Momen finis paling menyita perhatian ketika pelari tercepat melintasi garis: Muhammad Al Akbar, pelajar SMP asal Krian, Sidoarjo, yang menyelesaikan 5 km dalam 21 menit. Kepada wartawan, Al Akbar, 14 tahun, hanya memberi jawaban singkat namun penuh semangat: "Semangat dan terus berjuang meraih prestasi." Ia menambahkan persiapannya mengikuti program latihan di KONI serta klub triathlon di Sidoarjo.
Setelah lomba, panitia mengalihkan energi peserta ke area hiburan. Rangkaian acara menampilkan ice breaker untuk dokumentasi reels, penampilan UKM Musik Ubhara Surabaya, serta permainan interaktif seperti kuis cepat dan wheel spin yang membagikan doorprize. Puncak acara diisi pengundian doorprize utama dan foto bersama pemenang, mengakhiri pagi dengan suasana gembira.
Penutupan resmi berlangsung sekitar 08.50–09.00 WIB dengan ucapan terima kasih kepada sponsor, mitra, panitia, dan peserta. Panitia berharap Ubhara Fun Run menjadi agenda tahunan yang terus mendorong budaya sehat dan mempererat hubungan kampus dengan masyarakat sekitar.
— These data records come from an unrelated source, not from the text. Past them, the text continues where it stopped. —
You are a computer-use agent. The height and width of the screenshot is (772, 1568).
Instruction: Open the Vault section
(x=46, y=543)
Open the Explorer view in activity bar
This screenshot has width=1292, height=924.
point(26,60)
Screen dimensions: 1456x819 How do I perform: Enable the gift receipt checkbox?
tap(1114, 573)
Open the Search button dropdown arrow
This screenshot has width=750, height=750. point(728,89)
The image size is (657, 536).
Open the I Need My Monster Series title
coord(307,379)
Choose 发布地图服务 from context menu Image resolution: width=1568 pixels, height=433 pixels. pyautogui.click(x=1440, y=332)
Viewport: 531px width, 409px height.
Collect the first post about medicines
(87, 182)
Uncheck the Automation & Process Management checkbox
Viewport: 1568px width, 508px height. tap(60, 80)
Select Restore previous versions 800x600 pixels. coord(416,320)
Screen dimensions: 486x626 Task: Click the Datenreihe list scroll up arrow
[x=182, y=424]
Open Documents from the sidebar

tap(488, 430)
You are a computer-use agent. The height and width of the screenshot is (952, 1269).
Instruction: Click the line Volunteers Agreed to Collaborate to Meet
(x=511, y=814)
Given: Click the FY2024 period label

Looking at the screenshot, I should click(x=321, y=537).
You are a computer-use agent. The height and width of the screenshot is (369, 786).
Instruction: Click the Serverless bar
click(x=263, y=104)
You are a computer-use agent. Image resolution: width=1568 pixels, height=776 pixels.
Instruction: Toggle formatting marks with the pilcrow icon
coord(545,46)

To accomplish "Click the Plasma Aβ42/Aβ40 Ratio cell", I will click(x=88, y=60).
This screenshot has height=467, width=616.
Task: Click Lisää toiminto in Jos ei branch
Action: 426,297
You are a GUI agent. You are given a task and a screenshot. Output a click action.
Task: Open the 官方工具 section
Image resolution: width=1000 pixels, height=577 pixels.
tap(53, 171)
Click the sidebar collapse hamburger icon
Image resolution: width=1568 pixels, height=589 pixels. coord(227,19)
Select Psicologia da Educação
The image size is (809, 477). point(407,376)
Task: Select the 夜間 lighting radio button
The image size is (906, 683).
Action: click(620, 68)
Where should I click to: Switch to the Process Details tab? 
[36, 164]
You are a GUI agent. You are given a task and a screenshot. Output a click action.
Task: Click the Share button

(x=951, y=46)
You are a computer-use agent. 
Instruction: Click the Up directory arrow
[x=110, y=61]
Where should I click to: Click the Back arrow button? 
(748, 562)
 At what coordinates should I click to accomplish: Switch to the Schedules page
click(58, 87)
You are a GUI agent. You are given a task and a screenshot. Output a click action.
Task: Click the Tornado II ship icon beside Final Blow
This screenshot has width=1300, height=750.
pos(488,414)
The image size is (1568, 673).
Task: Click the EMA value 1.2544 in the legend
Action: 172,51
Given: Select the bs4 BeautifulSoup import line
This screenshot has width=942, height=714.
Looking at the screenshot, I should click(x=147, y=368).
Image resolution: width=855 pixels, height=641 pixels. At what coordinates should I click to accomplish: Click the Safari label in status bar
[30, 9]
Gelaran tahun ini mempertegas peran kampus sebagai ruang sosial yang dinamis: bukan hanya pusat akademik, tetapi juga panggung bagi kegiatan kebugaran dan komunitas, di mana pelajar SMP sekalipun dapat berdiri berdampingan dengan warga dan mahasiswa, berlari bersama dalam semangat kebersamaan dan kesehatan.